Aliens might not need battleships to destroy Earth -- a single message might do the work. Researchers say that any message from the extra-terrestrial society should not be opened as it might wipe out humans.
A joint research by Michael Hippke, an independent scientist from the Sonneberg Observatory in Germany, and John G Learned, a professor with the High Energy Physics Group at the University of Hawaii, says that a message from aliens should be instantly deleted.
In the research paper titled Interstellar communication. IX. Message Decontamination is Impossible, the duo wrote: "A complex message from space may require the use of computers to display, analyze and understand. Such a message cannot be decontaminated with certainty, and technical risks remain which can pose an existential threat."
The academics discussed how much dangerous extraterrestrial intelligence (ETI) is. They write: "While it has been argued that sustainable ETI is unlikely to be harmful, we can not exclude this possibility. After all, it is cheaper for ETI to send a malicious message to eradicate humans compared to sending battleships."

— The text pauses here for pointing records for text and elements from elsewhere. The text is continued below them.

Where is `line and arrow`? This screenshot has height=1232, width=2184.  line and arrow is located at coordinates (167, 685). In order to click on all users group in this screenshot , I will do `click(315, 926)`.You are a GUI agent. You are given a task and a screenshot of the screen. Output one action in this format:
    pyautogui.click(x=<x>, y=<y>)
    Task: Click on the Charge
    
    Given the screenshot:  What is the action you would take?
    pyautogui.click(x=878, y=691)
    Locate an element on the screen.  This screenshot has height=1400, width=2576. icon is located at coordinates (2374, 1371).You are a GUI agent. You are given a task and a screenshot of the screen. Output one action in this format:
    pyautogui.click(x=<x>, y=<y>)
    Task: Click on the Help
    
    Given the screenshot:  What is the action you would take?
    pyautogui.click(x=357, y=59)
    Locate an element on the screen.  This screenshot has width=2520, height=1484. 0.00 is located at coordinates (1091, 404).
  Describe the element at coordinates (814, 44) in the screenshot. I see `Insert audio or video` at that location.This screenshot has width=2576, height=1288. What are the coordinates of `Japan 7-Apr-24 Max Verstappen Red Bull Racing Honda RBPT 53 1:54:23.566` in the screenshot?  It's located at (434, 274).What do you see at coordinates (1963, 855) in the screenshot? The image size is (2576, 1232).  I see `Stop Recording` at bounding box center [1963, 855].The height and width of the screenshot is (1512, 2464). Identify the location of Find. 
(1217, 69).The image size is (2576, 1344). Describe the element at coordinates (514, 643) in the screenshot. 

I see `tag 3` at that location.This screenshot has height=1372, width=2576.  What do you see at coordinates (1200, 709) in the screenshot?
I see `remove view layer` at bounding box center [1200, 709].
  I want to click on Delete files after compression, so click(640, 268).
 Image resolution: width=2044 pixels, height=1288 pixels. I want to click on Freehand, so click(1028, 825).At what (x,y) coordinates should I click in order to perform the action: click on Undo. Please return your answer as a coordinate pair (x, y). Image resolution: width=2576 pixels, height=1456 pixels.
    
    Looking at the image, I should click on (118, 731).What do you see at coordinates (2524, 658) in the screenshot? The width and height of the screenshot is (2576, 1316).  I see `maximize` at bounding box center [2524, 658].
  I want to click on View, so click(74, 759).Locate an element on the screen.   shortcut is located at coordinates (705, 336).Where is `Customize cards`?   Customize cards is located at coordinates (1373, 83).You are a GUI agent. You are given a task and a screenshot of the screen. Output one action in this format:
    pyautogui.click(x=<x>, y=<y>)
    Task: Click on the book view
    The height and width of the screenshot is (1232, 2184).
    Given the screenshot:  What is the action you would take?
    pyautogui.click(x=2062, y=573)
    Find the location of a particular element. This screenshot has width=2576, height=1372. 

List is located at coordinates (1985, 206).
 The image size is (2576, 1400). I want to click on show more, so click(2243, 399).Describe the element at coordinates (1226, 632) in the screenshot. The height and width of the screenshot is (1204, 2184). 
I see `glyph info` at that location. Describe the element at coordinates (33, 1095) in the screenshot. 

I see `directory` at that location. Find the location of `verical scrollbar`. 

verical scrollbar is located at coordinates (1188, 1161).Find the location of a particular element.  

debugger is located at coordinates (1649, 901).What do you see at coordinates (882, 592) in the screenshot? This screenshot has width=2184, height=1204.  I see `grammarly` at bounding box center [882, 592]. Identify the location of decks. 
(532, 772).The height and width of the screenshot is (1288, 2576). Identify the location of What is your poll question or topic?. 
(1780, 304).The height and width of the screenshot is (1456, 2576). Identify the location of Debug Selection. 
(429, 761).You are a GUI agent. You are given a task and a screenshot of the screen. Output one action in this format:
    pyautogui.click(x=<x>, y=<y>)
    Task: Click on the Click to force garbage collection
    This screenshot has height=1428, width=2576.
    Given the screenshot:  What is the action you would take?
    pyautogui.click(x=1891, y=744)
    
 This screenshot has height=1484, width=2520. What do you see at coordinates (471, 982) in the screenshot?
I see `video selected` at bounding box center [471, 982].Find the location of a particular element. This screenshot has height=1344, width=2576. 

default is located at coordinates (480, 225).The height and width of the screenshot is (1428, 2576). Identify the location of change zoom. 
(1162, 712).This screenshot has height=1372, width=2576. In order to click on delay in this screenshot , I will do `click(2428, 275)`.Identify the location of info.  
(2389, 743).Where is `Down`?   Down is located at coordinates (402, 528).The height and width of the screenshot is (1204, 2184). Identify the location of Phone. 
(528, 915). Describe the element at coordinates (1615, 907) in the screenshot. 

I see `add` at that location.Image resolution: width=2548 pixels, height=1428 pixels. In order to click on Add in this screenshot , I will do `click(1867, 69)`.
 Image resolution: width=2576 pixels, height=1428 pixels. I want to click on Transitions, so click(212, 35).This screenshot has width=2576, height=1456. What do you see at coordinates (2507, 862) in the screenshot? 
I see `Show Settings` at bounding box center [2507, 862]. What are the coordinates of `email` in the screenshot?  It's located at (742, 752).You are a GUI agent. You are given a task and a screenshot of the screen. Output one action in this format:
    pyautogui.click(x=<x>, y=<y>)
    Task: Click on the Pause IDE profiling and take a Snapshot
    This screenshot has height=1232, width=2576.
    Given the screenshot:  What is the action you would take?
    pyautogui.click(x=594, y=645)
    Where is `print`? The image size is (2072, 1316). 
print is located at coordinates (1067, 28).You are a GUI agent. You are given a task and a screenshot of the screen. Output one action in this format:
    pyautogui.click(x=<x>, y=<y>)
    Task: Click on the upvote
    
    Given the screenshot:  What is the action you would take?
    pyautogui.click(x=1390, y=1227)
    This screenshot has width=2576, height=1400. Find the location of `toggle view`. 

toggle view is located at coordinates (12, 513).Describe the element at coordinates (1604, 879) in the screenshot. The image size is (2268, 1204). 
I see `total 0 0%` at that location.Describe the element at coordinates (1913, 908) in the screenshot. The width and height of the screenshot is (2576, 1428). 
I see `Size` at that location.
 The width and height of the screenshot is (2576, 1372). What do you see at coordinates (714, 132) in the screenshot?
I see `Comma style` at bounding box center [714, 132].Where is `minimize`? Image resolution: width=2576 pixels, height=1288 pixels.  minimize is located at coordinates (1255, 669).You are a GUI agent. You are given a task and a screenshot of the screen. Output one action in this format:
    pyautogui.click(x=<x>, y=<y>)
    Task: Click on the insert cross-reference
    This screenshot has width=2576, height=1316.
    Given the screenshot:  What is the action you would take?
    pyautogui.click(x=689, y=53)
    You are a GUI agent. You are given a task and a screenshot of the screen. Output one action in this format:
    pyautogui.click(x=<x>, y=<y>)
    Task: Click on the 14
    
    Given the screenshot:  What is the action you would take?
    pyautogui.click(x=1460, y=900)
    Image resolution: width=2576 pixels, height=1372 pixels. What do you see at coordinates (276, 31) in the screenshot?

Researchers say, if ETI exists, there will be both good and bad civilizations. Perhaps, bad ETI is less in number but it's difficult to know for sure their intentions of sending a message. In fact, there are several possible threats from an ETI message.
"On the most basic level, a message might represent a statement like: 'We will make your sun go supernova tomorrow'," the academics stated. "True or not, it could cause widespread panic. More realistically, a longer test could have a demoralizing cultural influence."
The main argument they wanted to present was that the human species currently dominate Earth because of human intelligence. But, if the extraterrestrial intelligence sends a message with AI attached, it might destroy humans.
They wrote: "There could be a community on Earth in favor of letting it out for religious, philosophical or other reasons. If the AI promises to cure cancer or offers a message of salvation, a cult could form."
However, they also pointed out the potential benefits of joining a 'galactic network', the Daily Mail reported. "It is always wise to understand the risks and chances beforehand, and make a conscious choice for, or against it, rather than blindly following a random path. Overall, we believe that the risk is very small (but not zero), and the potential benefit very large so that we strongly encourage to read an incoming message," they concluded.